The USA is a country of vast importance in today's world but it is also misunderstood by so many. There are a great deal of parties who are either interested in telling a distorted picture of the US or who are utterly incapable of providing enough or the proper kind of information to provide people with the tools to properly predict what the US will do. If the world is surprised by Lesotho or Burundi, it will easily recover, misunderstanding the most powerful military power, a huge political, economic, and social influence on the world is a great deal more serious.

The US is a democratic republic based upon two parties and five political traditions. The traditions endure far better than the parties and move between the parties, influencing their political platforms. If you do not understand what are the five political traditions and only take in information from one or a few of them, the US will always surprise. For those who are unfamiliar with them, the five traditions are Jeffersonian, Hamiltonian, Madisonian, Wilsonian, and Jacksonian.

The US is a revolutionary country whose revolutionaries were essentially conservative. This fact of history is especially important today. When challenged, the conservative strain in any country goes back to the founding principles of the nation. For the US, such challenges turn conservatives into a very unusual sort of radical. This unusual political circumstance is generally a footnote in American history. Existential challenges are rare and has happened only twice in the US' history, in the formation of the Republican party and its ascent to power under Lincoln and today in George W Bush's administration with it's War on Terrorism.

Mass media in the US is configured in a very unusual way. Following a decades long period (starting in the 1930s) of center-left dominance, traditional media was predominantly center-left. This led to the center-right having their story told largely by hostile voices, a situation which led the center-right to create it's own counter-institutions in new media outlets of newsmagazines and journals of opinion as well as in dying media backwaters such as AM radio. The international visibility of center-left dominated media is much higher than that of the center-right media for two reasons. First, the center-right has tended to be more concerned with reversing center-left dominance at home than winning converts abroad. Second, the powerful force of AM talk radio programs are technologically unsuited to reach far and only the very few most popular programs are rebroadcast abroad, mostly on armed forces radio and mostly without the benefit of caller feedback which is a large part of what makes such programs so powerful.

The new media construct called the blogosphere is also being used in different ways by the left and the right, ways which directly influence popular opinion in the US. This influence is twofold. First popular blogs are being read directly, influencing political opinion. Second, larger media figures are picking up predigested news stories from the blogs and using them as news, fact checking, and commentary arms. This sort of use is not always attributed and some of the oddest moments in US mainstream media these days come from journalists answering blog charges without ever acknowledging their opposition's existence, a phenomenon that dates back to before the blogosphere when Matt Drudge's Drudge Report website and Rush Limbaugh's EIB radio program suffered this cordon sanitaire for years.

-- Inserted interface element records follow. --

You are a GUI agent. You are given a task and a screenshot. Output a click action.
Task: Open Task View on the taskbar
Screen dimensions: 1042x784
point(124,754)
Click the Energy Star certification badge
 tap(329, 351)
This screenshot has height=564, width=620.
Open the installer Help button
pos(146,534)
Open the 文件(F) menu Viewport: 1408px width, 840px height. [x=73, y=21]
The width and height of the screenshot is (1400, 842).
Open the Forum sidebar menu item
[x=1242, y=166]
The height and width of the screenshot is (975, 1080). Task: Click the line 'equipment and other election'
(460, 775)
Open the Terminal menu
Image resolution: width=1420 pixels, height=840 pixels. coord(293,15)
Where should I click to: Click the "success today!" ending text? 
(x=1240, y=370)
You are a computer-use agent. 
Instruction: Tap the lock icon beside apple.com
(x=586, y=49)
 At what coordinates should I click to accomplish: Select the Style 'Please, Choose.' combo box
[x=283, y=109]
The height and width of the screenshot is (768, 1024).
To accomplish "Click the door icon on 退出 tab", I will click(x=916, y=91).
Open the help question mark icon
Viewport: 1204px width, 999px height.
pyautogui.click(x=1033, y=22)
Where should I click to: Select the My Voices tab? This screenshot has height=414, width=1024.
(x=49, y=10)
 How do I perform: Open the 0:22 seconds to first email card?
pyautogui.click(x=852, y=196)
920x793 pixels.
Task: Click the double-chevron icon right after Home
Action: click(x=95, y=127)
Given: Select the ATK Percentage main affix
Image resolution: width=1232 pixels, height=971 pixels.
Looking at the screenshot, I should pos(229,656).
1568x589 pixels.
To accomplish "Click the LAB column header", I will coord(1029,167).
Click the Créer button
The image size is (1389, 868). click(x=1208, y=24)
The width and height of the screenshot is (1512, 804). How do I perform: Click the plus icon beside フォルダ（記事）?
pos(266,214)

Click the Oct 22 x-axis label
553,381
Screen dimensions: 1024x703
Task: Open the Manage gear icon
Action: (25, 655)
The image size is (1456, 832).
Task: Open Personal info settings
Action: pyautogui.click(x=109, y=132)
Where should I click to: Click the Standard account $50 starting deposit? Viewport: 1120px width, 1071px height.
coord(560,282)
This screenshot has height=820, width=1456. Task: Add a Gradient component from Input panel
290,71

If you (outside the US) depend on getting information about the US from news sources who maintain their own cordon sanitaire and do not read, listen, or react to the alternative media structures of the US center-right, you will be laughably misinformed, even dangerously uninformed, though you do your part and consume your national news media voraciously. Far too many foreigners seem dangerously uninformed about american realities.

If you woke up and neither you, nor anybody you knew, could explain why George W Bush was reelected, it's a strong warning sign. If everybody was depressed over how such a bad man could have possibly been elected, this is a dangerous warning sign that you and your set have not gotten enough information to even come close to predicting the US. It's not a problem of you disagreeing with the US electorate. Diversity is the spice of life. It is that those whose opinions were different were invisible to you and when they made their force felt at the ballot box, you were shocked by their very existence. Your news media had an absolute duty to explain these people to you and they failed to do so. That failure is just one data point in a very busy graph.